Asian Development Bank and Switzerland celebrate 50 years of partnership

There has been a partnership between Switzerland and the Asian Development Bank with the aim of combating poverty and reducing disaster risks in Asia for 50 years. At an anniversary celebration in St.Gallen’s Einstein Congress Hotel, tribute was paid to this successful cooperation.

20 October 2017. The Asian Development Bank (ADB) is a multilateral development bank based in Manila. It was established in 1966 with the aim of combating poverty in the Asia/Pacific region. Switzerland joined ADB only a year later. Today, the bank has 67 member countries, of which 48 are in the Asia/Pacific region and 19 in Europe and North America. ADB cooperates closely with enterprises and other private-industry actors in order to inject innovation, funds and new technologies into development work.

Asia with strong growth

The celebration of the 50th anniversary of the partnership between the Asian Development Bank and Switzerland took place on Thursday, 19 October. It was organised by ADB, the State Secretariat for Economic Affairs (SECO), the University of St.Gallen and the Swiss-Japanese Chamber of Commerce. The programme included introductory addresses by Ambassador Raymund Furrer and ADB Vice-President Dr. Bambang Susantono, as well as a panel discussion.
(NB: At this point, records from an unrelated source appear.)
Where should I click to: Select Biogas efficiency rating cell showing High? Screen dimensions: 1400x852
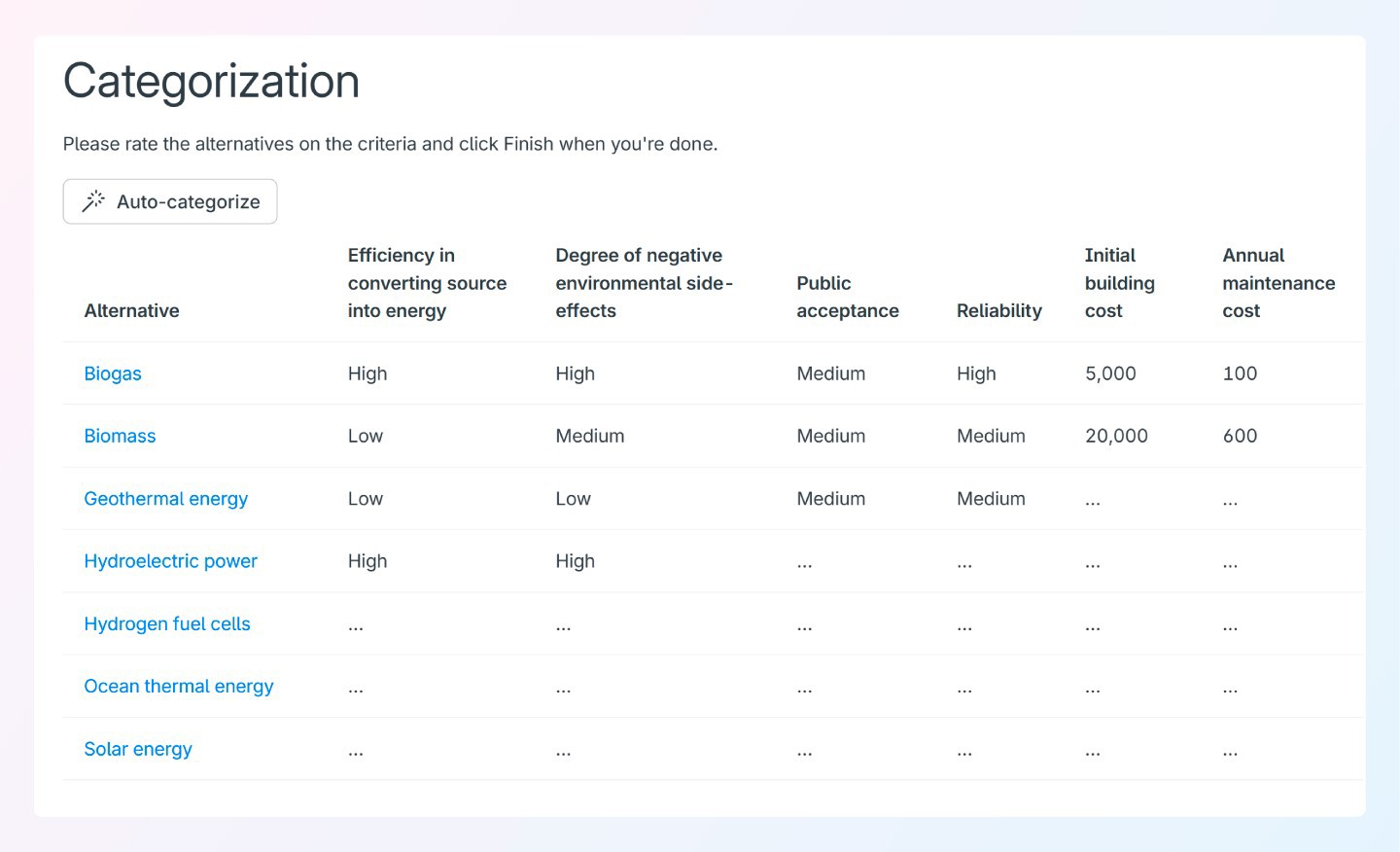(368, 373)
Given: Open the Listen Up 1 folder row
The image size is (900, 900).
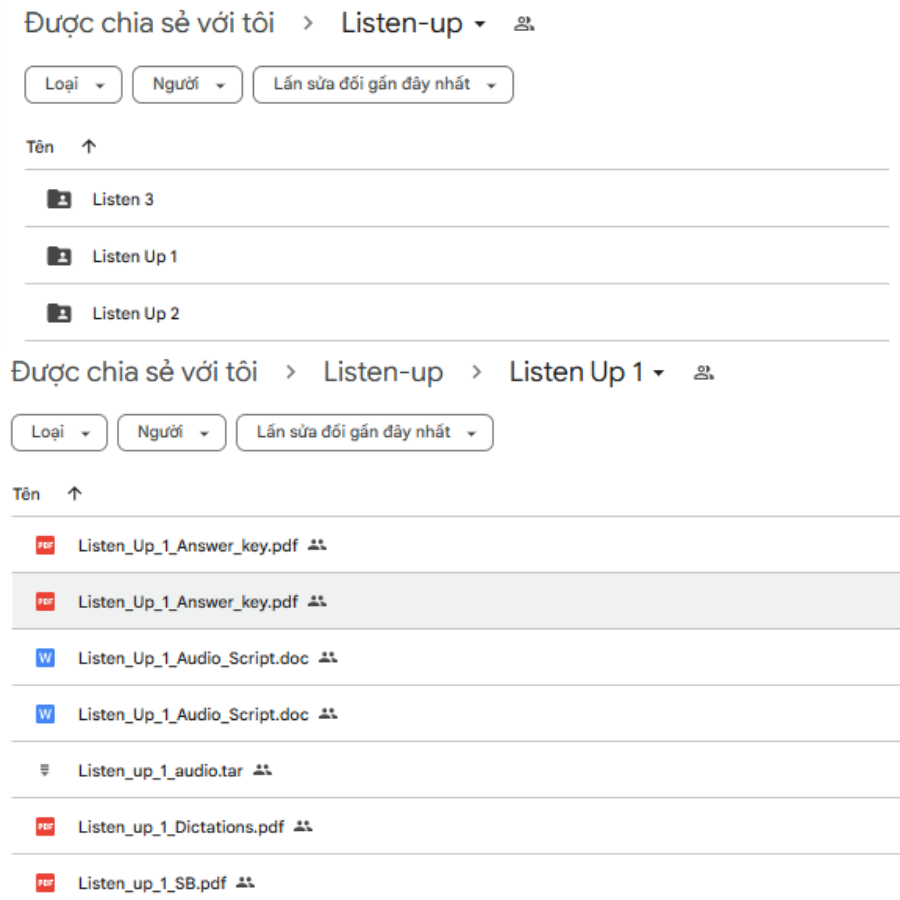Looking at the screenshot, I should [x=457, y=255].
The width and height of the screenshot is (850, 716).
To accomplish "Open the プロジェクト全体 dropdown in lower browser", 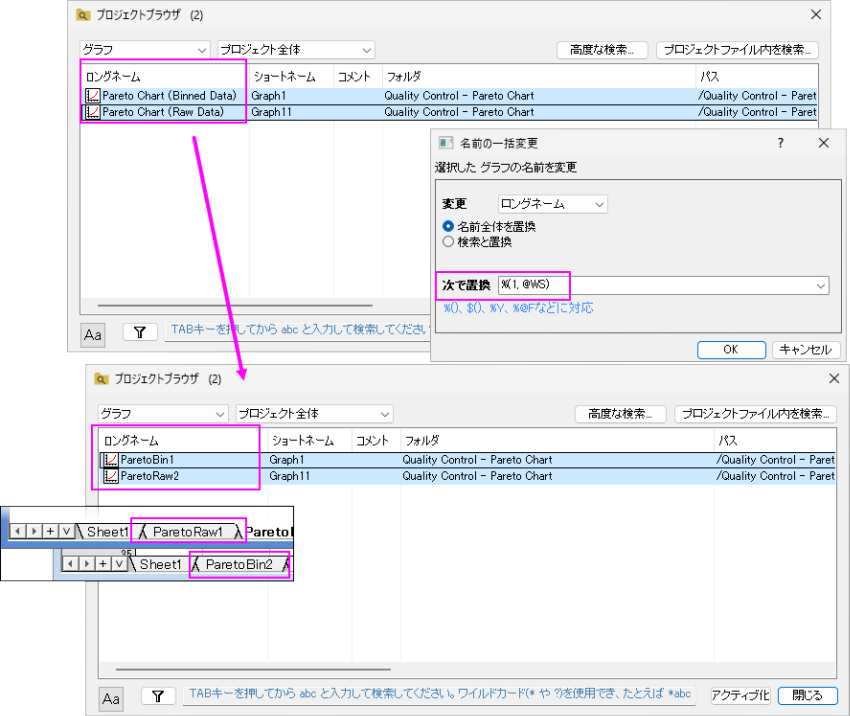I will coord(314,414).
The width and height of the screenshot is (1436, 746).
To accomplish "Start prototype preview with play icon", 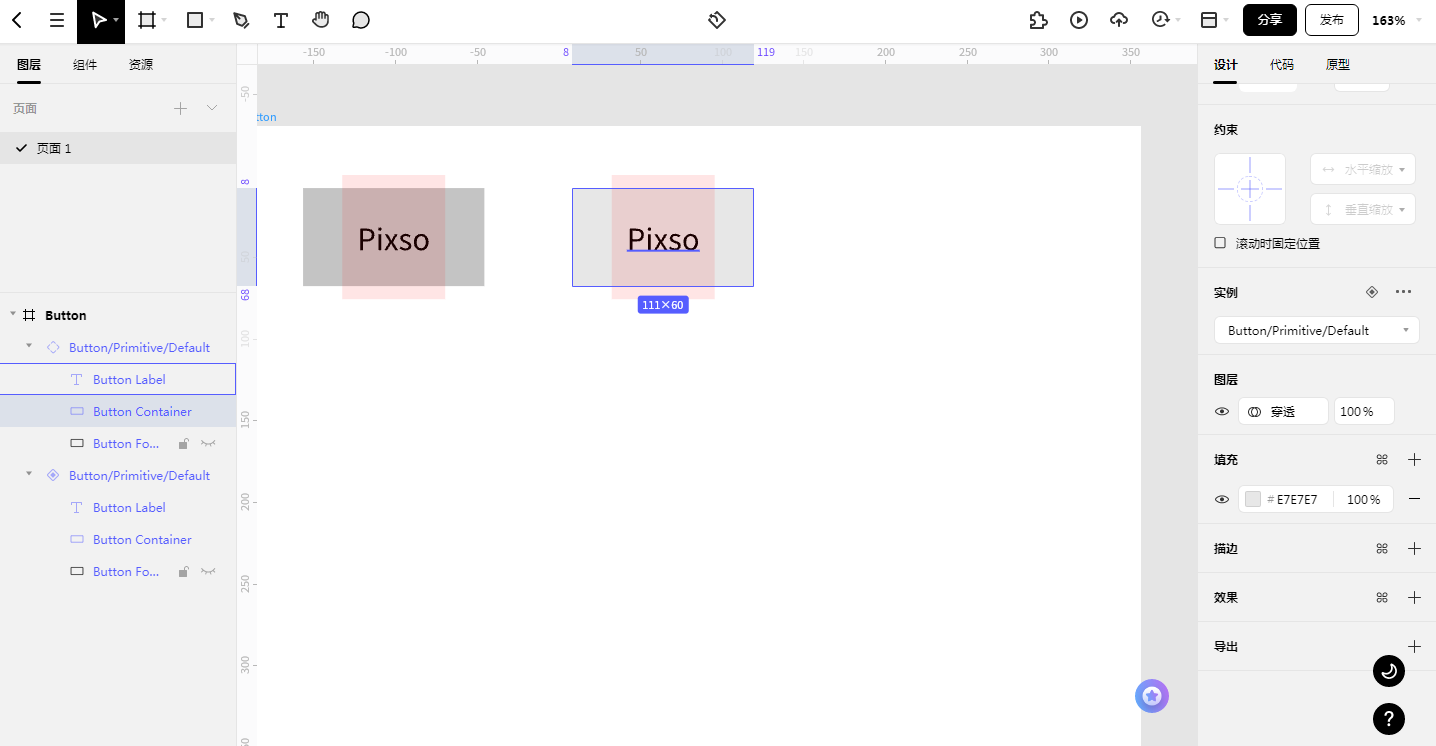I will [1079, 20].
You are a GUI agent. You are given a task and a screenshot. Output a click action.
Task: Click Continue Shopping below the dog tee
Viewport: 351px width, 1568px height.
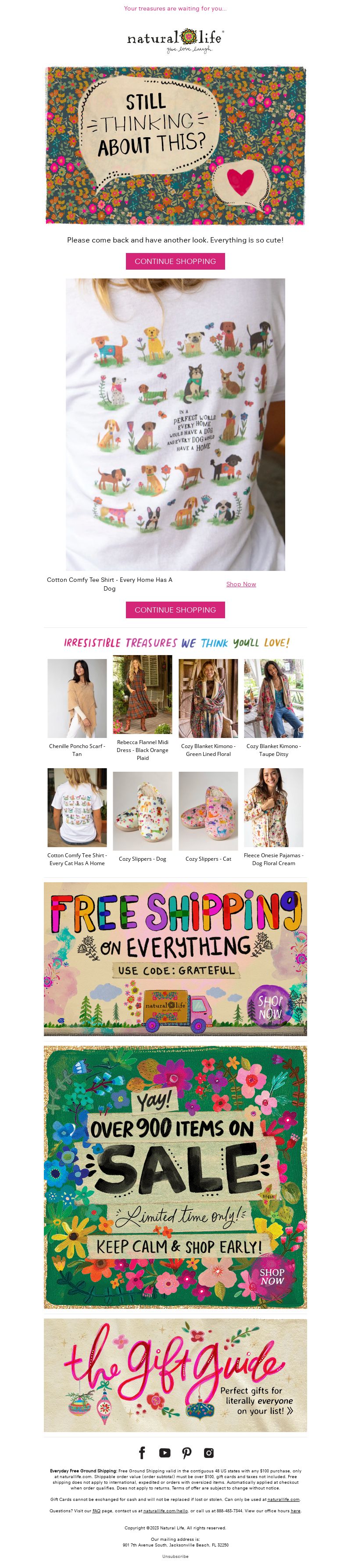176,609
In his capacity as Switzerland’s Governor in ADB and Head of Economic Cooperation and Development in SECO, Raymund Furrer reminded the audience that ADB had realised important projects in the course of the last few decades but would not run out of work owing to big challenges such as climate protection, disaster risks and gender equality. Bambang Susantono emphasised that Asia had sustained strong growth in the last five decades. Although this had resulted in a decrease in poverty, inequality between poor and rich had increased at the same time. The ADB Vice-President described urbanisation in Asia as rapid and said that funding requirements for infrastructural projects were huge.

Strengthening the private sector

For the panel discussion, Raymund Furrer was joined by ADB’s Chief Economist Dr. Yasuyuki Sawada and by Prof. Dr. Simon Evenett, Professor of International Trade and Economic Development at the University of St.Gallen. The discussion was chaired by Eunice Zehnder-Lai, CEO of IPM and a member of the Foundation Board of the Asia Society Switzerland.

One of the topics that were discussed was Strategy 2030, according to which the bank is adding climate protection, the fight against and illness and epidemics, income disparity, as well as gender equality, to its traditional objectives of combating poverty and promoting economic development. The goal is a clean and environmentally compatible development policy. A great deal of consideration was also given to the question as to how ADB would be able to strengthen the private sector. It was criticised that at present, it was primarily the public sector which profited from the extension of credit for development projects.

The members of the panel agreed that a flourishing private sector was a driving force for economic growth and development. Private enterprises would contribute to the creation of jobs and incomes, to the development of infrastructure, to the provision of a wide range of goods and services, and to employee training. In this way, the activities of the private sector would have a favourable impact on the improvement of people’s living conditions and on the reduction of poverty.